* _GIVEN RECORDS_
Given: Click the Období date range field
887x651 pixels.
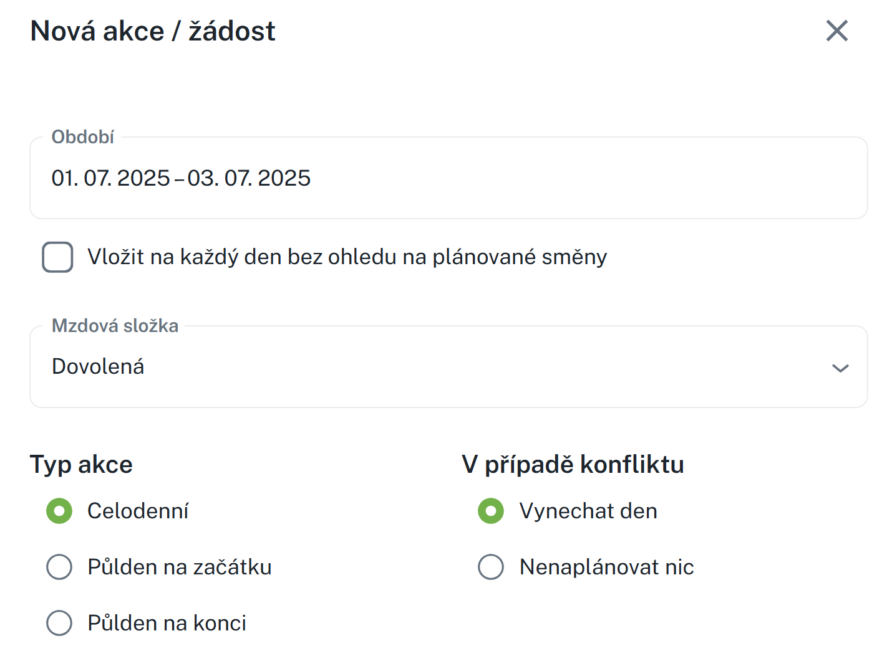Looking at the screenshot, I should pyautogui.click(x=448, y=178).
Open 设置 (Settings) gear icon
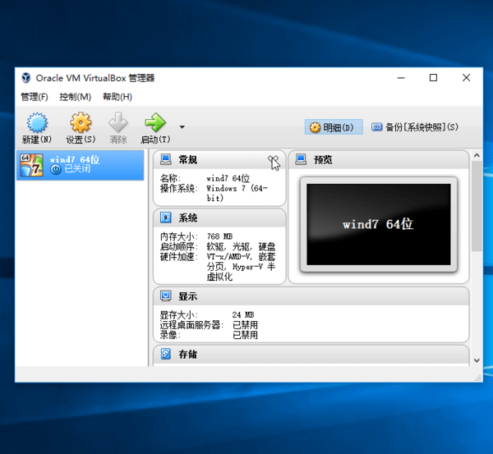This screenshot has height=454, width=493. tap(81, 123)
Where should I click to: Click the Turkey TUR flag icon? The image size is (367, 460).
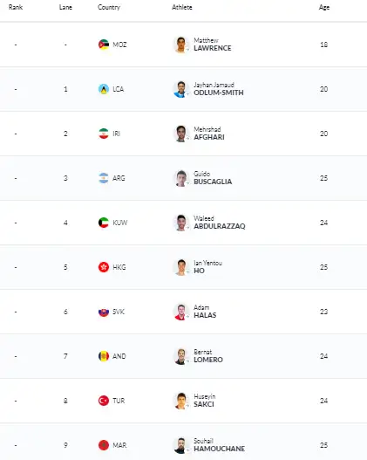104,401
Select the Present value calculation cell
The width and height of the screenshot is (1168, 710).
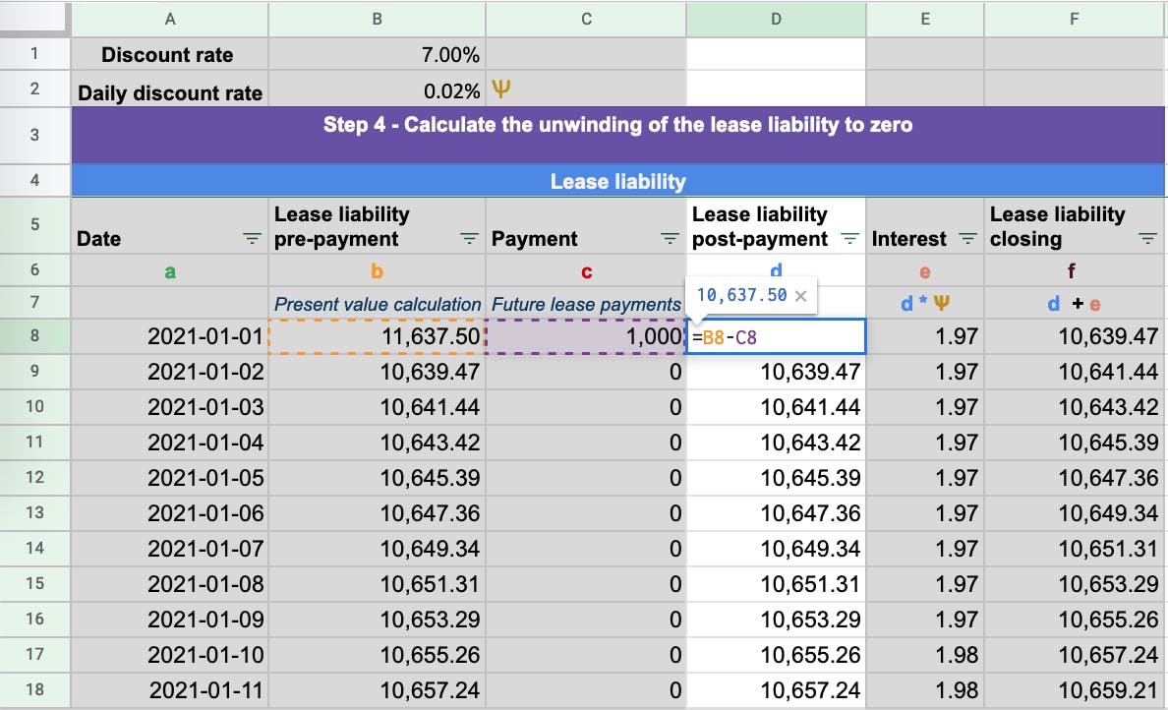(378, 305)
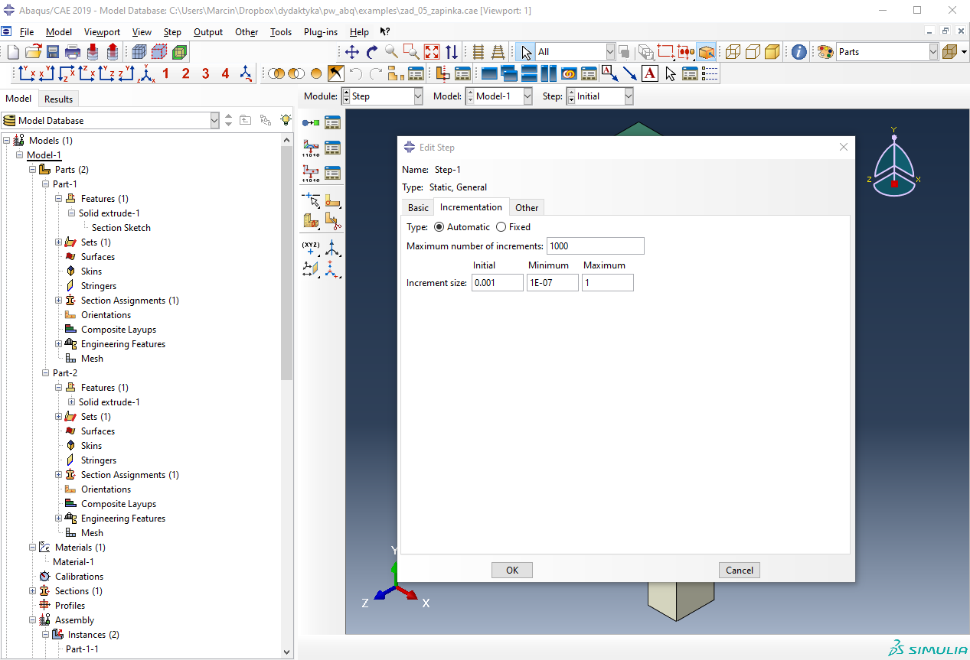The image size is (970, 660).
Task: Enable the light bulb toggle in model tree
Action: 286,120
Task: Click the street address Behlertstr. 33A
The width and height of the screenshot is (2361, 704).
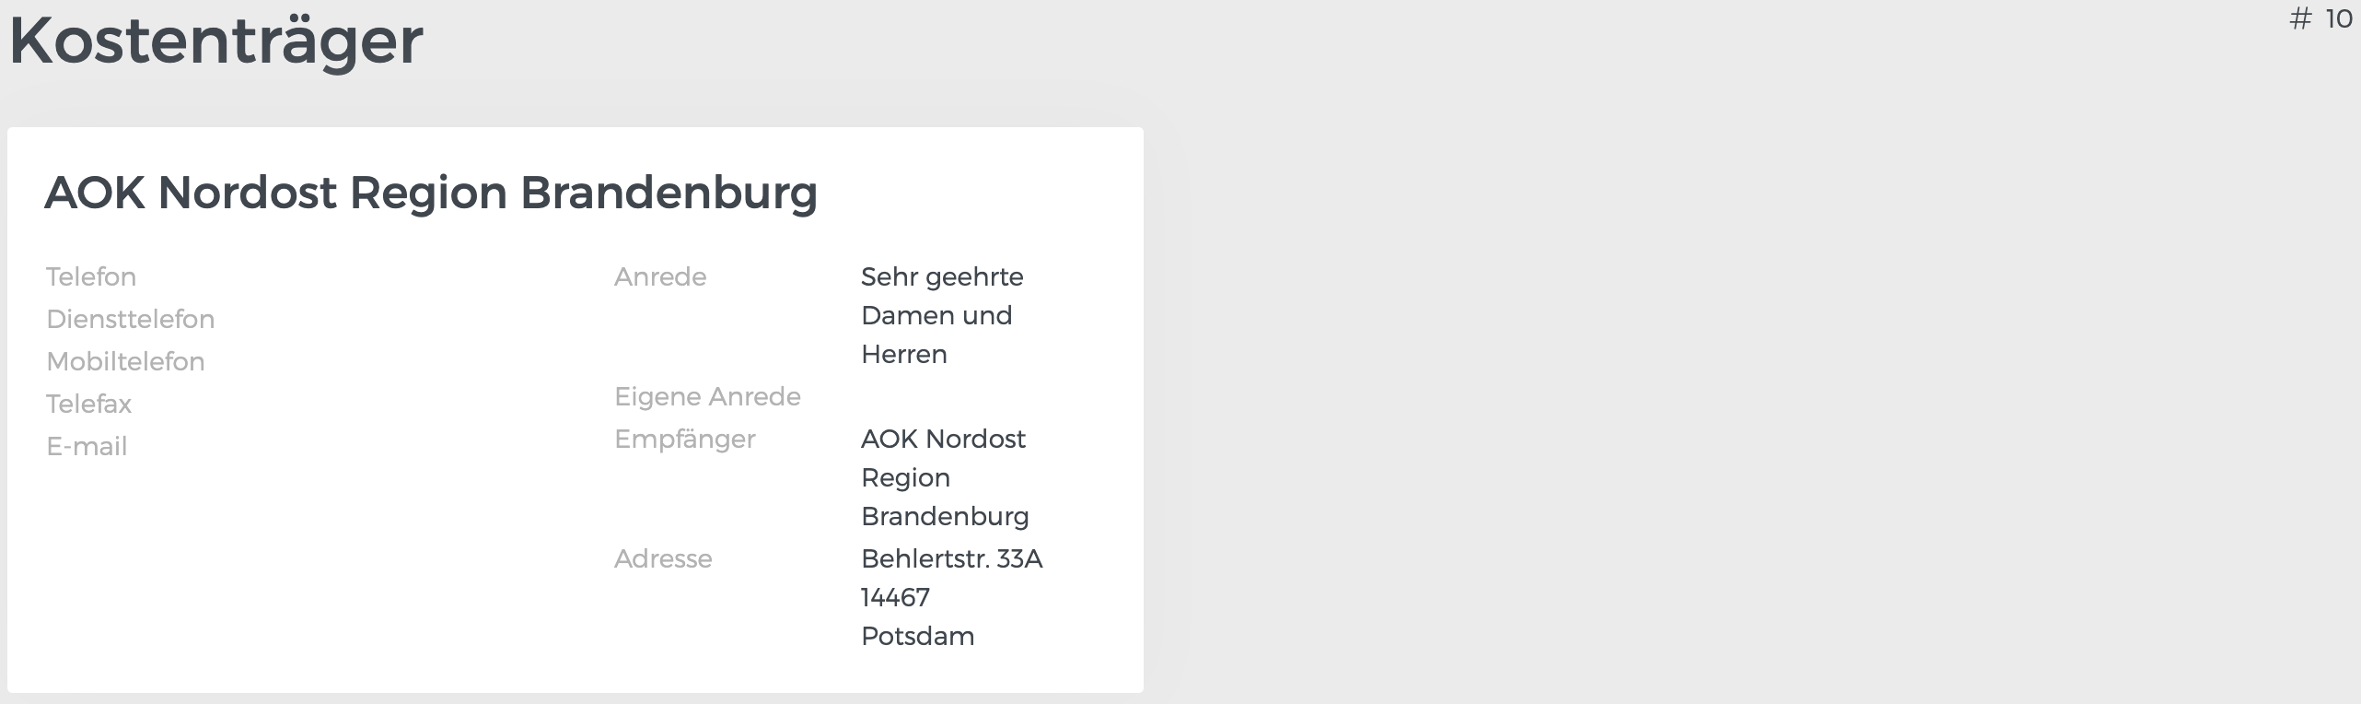Action: [x=951, y=558]
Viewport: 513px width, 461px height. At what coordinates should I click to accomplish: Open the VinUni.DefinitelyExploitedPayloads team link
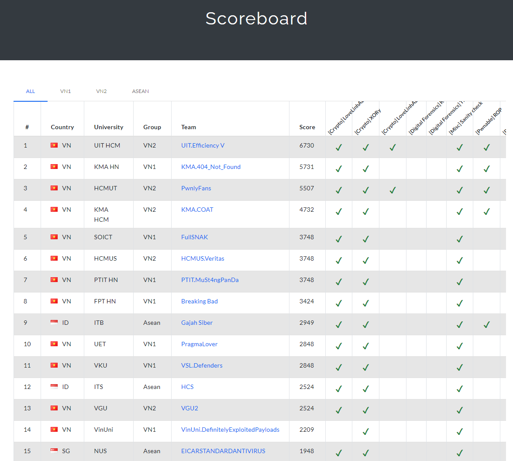click(x=230, y=430)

* _ACTION ITEM_
Output the line that contains "Task: Click the" and every line after it to the end of the records, word for word, leaving out the pictures.

* _EXERCISE SOLUTION_
Task: Click the street address Behlertstr. 33A
The width and height of the screenshot is (2361, 704).
Action: [x=951, y=558]
Viewport: 513px width, 461px height. At what coordinates should I click to accomplish: Open the VinUni.DefinitelyExploitedPayloads team link
click(x=230, y=430)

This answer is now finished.